Les auteurs que je vais rencontrer à la Comédie du Livre (salon du livre de Montpellier, pour les non-initiés ;) ) sont d'habitude les joueurs que j'ai déjà lu et apprécié et avec qui j'ai envie de parler de cette première lecture avant qu'ils me parlent de la prochaine. Avec
Paola Pigani, ce fut totalement différent. J'ai eu la chance de la rencontrer plus longuement, puisqu'elle est d'abord venue animer, dans le cadre de sa résidence à Montpellier, un atelier d'écriture auprès du public que j'accompagne professionnellement. C'est forcément un temps privilégié, où on découvre en premier lieu la personne elle-même. Les exercices furent intéressant et la volonté d'enrichissement mutuel par l'échange évidente.
Je ne pouvais ensuite que venir la rencontrer sur son stand du salon pour m'intéresser plus directement à son versant auteure, raison d'être tout de même de sa présence à Montpellier. Entrée en littérature par le biais de la poésie puis de la nouvelle,
Paola Pigani s'est essayé au roman à partir de 2013. Celui-ci est son deuxième, qu'elle m'a conseillé comme une entrée en matière dans son oeuvre. Et le côté indéniablement autobiographique du livre est en effet un plus pour s'immerger dans son univers.
Car Pia, la jeune héroïne du livre c'est bien Paola. le village de Cellefrouin est le village natal de l'auteure, la narration à la première personne, on ne cherche pas à nous masquer la vérité. C'est bien son histoire, celle de sa famille exploitante agricole cherchant à survivre de son travail, à acquérir des terrains, à faire construire une maison pour ne plus dépendre du propriétaire qui les fait travailler, tout cela dans un monde en pleine évolution, où on observe ces enfants sollicités dans le travail qui découvrent la musique, les émois amoureux et qui observent les changements en comprenant que cela impactera fortement leur avenir.
Le style est très recherché, il y a beaucoup de trouvailles stylistiques, de métaphores, de recherches pour évoquer l'influence des saisons, des bêtes sur les humains.
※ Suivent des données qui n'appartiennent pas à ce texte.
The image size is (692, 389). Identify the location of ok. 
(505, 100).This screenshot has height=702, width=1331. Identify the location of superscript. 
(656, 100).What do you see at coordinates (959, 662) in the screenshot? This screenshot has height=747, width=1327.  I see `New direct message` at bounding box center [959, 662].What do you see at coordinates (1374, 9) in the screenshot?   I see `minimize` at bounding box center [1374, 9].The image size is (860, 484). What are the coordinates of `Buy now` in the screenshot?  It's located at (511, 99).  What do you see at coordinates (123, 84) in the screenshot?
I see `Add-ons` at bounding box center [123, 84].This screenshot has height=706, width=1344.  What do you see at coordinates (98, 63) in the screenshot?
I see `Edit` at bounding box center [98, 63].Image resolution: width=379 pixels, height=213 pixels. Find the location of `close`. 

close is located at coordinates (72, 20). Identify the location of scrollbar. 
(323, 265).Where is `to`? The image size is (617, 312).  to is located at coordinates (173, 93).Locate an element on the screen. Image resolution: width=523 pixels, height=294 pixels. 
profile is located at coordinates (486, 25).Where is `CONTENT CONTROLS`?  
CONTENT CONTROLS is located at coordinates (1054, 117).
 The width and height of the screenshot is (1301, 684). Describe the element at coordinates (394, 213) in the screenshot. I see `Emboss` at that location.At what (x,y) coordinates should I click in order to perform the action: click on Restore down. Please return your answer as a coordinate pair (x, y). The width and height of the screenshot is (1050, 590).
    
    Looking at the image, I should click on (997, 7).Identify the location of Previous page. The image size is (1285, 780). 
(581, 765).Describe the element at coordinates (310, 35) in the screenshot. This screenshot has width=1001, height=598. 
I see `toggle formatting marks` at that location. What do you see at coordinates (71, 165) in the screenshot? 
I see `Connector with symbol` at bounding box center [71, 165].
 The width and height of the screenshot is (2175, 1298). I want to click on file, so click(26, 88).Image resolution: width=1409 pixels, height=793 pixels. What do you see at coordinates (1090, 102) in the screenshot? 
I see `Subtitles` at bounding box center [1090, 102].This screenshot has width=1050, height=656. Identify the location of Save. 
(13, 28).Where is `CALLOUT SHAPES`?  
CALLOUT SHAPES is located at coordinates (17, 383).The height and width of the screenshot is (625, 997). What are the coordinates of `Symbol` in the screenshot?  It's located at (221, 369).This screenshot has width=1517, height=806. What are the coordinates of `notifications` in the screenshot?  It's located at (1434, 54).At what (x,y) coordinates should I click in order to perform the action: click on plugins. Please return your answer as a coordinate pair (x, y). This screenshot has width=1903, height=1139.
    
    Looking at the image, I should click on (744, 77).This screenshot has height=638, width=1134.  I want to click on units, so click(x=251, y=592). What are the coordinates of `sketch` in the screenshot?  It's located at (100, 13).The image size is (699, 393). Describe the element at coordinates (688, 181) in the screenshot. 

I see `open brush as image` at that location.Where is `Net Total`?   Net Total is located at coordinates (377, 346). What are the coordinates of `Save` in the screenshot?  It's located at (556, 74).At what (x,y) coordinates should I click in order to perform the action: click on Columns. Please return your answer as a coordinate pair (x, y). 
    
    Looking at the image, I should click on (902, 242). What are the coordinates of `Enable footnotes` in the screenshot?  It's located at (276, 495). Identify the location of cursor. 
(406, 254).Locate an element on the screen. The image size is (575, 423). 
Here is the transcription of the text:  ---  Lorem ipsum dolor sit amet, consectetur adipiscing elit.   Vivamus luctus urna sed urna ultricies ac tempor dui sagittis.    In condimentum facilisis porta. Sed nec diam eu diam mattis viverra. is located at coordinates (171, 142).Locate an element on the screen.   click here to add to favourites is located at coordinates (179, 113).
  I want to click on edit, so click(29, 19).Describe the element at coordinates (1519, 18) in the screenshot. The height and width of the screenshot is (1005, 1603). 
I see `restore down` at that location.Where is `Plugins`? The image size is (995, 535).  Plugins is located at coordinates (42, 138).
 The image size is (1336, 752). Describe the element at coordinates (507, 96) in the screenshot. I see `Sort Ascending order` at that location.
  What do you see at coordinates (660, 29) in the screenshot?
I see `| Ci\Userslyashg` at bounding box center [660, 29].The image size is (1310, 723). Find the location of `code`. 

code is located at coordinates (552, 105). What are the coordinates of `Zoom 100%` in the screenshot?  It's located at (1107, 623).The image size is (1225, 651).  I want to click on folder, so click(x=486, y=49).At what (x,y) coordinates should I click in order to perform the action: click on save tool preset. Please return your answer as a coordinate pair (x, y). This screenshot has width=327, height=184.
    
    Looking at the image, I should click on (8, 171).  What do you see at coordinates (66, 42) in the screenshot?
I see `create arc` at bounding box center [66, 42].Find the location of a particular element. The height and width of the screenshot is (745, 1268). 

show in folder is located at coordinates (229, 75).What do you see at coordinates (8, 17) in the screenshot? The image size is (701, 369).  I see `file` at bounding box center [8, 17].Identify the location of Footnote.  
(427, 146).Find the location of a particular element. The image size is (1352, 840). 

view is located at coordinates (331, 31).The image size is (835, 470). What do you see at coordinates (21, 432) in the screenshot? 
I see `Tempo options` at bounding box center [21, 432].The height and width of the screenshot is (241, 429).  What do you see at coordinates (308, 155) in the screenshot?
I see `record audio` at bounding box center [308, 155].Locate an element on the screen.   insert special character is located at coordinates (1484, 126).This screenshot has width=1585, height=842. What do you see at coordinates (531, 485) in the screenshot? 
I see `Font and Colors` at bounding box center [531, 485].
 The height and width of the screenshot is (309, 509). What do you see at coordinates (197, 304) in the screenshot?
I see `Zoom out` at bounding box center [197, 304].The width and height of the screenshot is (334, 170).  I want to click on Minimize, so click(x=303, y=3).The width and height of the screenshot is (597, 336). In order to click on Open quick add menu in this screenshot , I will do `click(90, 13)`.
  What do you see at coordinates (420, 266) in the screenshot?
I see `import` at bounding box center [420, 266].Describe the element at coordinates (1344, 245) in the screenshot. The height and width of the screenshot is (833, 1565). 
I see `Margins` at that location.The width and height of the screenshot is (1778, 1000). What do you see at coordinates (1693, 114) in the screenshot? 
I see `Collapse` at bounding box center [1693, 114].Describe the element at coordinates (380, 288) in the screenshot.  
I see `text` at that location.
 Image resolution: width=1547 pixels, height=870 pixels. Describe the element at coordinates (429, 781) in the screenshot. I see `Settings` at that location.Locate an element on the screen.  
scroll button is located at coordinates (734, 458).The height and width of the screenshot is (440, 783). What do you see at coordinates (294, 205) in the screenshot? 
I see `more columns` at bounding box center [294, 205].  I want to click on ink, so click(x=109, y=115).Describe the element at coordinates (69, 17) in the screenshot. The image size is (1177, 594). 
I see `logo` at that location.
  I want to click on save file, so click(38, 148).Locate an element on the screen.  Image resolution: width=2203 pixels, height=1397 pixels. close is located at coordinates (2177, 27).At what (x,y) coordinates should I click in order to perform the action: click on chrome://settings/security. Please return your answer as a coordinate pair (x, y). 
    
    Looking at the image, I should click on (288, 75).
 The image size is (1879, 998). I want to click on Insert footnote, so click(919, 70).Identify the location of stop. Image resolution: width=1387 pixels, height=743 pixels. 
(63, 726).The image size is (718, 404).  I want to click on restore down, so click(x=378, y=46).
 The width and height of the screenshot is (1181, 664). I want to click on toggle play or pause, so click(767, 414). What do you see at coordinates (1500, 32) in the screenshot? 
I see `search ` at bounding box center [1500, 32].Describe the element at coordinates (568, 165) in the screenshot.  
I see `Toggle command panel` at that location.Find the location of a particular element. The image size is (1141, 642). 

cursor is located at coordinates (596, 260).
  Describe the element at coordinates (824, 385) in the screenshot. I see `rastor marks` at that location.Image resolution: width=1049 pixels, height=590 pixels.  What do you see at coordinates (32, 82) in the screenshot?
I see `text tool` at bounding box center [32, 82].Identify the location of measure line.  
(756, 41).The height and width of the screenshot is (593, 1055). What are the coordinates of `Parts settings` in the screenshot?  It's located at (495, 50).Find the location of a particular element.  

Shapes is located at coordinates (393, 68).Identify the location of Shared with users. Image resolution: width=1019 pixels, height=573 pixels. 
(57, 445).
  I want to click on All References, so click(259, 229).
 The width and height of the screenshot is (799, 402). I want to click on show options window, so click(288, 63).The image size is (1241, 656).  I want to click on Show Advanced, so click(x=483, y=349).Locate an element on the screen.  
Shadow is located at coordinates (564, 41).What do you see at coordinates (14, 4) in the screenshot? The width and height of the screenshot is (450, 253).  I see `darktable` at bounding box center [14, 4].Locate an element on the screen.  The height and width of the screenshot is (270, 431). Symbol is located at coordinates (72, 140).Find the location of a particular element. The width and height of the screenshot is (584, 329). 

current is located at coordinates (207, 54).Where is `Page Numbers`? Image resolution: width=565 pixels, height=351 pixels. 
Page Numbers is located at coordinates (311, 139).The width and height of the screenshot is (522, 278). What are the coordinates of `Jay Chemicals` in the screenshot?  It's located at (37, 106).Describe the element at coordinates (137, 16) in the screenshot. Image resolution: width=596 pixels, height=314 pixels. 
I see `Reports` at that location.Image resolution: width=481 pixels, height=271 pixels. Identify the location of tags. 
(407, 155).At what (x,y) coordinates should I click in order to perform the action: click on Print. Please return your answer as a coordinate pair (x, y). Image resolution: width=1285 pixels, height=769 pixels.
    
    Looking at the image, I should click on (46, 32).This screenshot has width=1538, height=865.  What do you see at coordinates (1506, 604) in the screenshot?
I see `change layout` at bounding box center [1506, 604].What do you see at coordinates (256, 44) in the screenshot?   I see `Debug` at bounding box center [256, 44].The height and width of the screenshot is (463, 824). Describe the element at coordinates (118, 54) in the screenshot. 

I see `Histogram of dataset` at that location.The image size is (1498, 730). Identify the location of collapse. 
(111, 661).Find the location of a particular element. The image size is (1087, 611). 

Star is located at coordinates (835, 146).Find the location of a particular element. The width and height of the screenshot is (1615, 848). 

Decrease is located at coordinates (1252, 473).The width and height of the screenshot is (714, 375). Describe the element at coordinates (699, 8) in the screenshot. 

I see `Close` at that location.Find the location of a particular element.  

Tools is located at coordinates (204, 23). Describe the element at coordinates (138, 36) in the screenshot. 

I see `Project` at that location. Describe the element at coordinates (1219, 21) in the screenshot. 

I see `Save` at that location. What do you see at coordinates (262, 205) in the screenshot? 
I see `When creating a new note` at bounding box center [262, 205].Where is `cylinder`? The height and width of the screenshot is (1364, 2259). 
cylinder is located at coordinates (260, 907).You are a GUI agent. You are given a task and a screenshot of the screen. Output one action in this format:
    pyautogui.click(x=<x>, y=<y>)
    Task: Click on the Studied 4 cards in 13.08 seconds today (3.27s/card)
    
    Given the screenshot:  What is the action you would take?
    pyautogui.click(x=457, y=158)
Cela est parfois troublant car il y a une sorte de décalage entre un récit par une enfant devenant adolescente et un style clairement adulte, mais on finit par s'habituer et comprendre que ce sont à la fois des souvenirs d'enfance et une recréation d'un monde par une adulte nourri de toutes ses nouvelles connaissances. On sent poindre chez la jeune fille le rêve de l'auteure, distillé sans être affiché clairement, au milieu des doutes sur le futur qui ne s'annonce pas tranquille. La galerie des personnages qu'il soit familiaux ou non est très riche également. Ils réapparaissent de façon très ordonnée, rythmant agréablement le récit, marquant des points d'étape car la narratrice se voit évoluer en constatant en miroir les changement chez eux, qu'il s'agisse de ses soeurs, de ses amies d'enfance, des vieilles dames du village qui perdent en autonomie.Mention également pour les orties, qui figurent presque elles-aussi un personnage principal, du titre où elles prennent la place des souris de Steinbeck aux différentes apparitions où elles sont le plus souvent réhabilitées, par leur utilité et par ce qu'elles symbolisent d'un monde qui ne se laisse pas facilement saisir.
Paola Pigani sait donc à merveille peindre le temps qui passe, le temps ravageur pour cette agriculture traditionnelle et ce petit village isolé, tellement mal armé pour résister à la marche de l'époque. le Monde évoque pour en parler "un chant d'adieu au monde paysan", malgré la tristesse qui sourt de ces lignes j'ai assisté avec plaisir au récital.